A fiduciary duty is a legal term which describes the obligation of one party to act solely in the interest of another party. Fiduciary duty applies to boards of directors, not advisory boards. So, before we go too far, let’s make sure the differences between the two boards are clear:


Fiduciary board

  • Formal group of elected members as defined by the nonprofit organization’s bylaws

  • High levels of fiduciary responsibility

  • Each director has voting rights defined by the organization’s bylaws

  • Has the power to make decisions for the organization, including appointing or removing the CEO

  • Financially liable for their actions or advice, which is why many organizations provide directors & officers insurance coverage

Advisory board

  • Informal committee of people selected based on their knowledge to advise or mentor the CEO or staff

  • No fiduciary responsibilities

  • No legal responsibilities or voting rights

  • No legal requirement for their advice to be followed

  • Advisory board members are not financially liable for their advice


Who is owed fiduciary duty?


So, if a nonprofit board of directors has an obligation to act in the interest of another party (their fiduciary duty), then who is the party?


The nonprofit board owes their fiduciary duty to the nonprofit organization they serve. Board members have a duty to act with care, loyalty, and obedience for the protection of the nonprofit organization.
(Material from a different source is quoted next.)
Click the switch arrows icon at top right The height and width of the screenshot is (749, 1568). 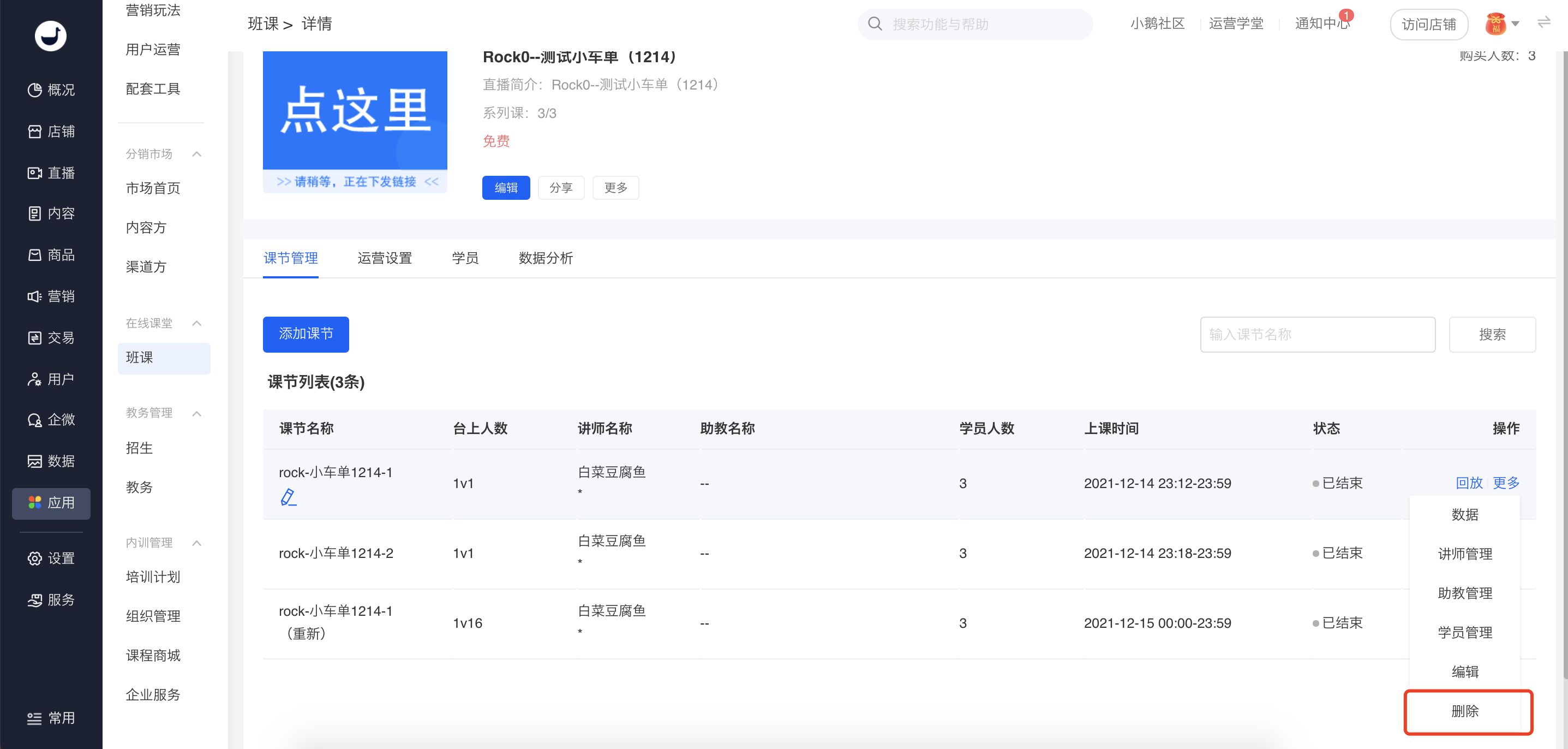tap(1543, 23)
To be clear – the nonprofit board does NOT owe their fiduciary duty to:

  • The CEO or staff. Duty to the nonprofit organization come before duty to employees. That’s not to say that a board doesn’t support employees in their accomplishment of the organization’s mission. But if for example, the behavior of an employee puts the organization at risk, the board must ensure action is taken to protect the organization.

  • Donors. Boards support many activities to cultivate donors. But if a donor wants to fund a program outside of the nonprofit’s tax-exempt purpose, the board must say no. Protecting the organization’s tax-exempt status comes before the wallet of a donor.

  • Program beneficiaries. Giving away all the organization’s resources may help many people, but a nonprofit board should vote against any budget that puts the organization’s future at risk.


Three areas of nonprofit board member fiduciary duty


Nonprofit board members should understand their three areas of fiduciary responsibility:

  1. Duty of Care: Take the responsibility of board membership seriously. Understand the organization and your role so you can make the best decisions as a board member

  2. Duty of Loyalty: Put the organization ahead of your interest or the interest of others (which is why it’s important for board members to disclose conflicts of interest.)

  3. Duty of Obedience: Ensure the organization is following all laws, regulations, and its own policies and bylaws.

As mentioned earlier, nonprofit board members can be held financially liable for their actions. A board member who properly exercised his or her fiduciary duties may be able to use this as a defense against personal liability.


Act with fiduciary duty or resign


If you find yourself on a board confused about their primary duty, then for the sake of the organization, do your best to change the situation. Bring in legal experts and identify board member training.


If you can’t bring about change, its best to resign. Board members can’t escape fiduciary liability. Perhaps your resignation will help the organization realize their risk before it’s too late.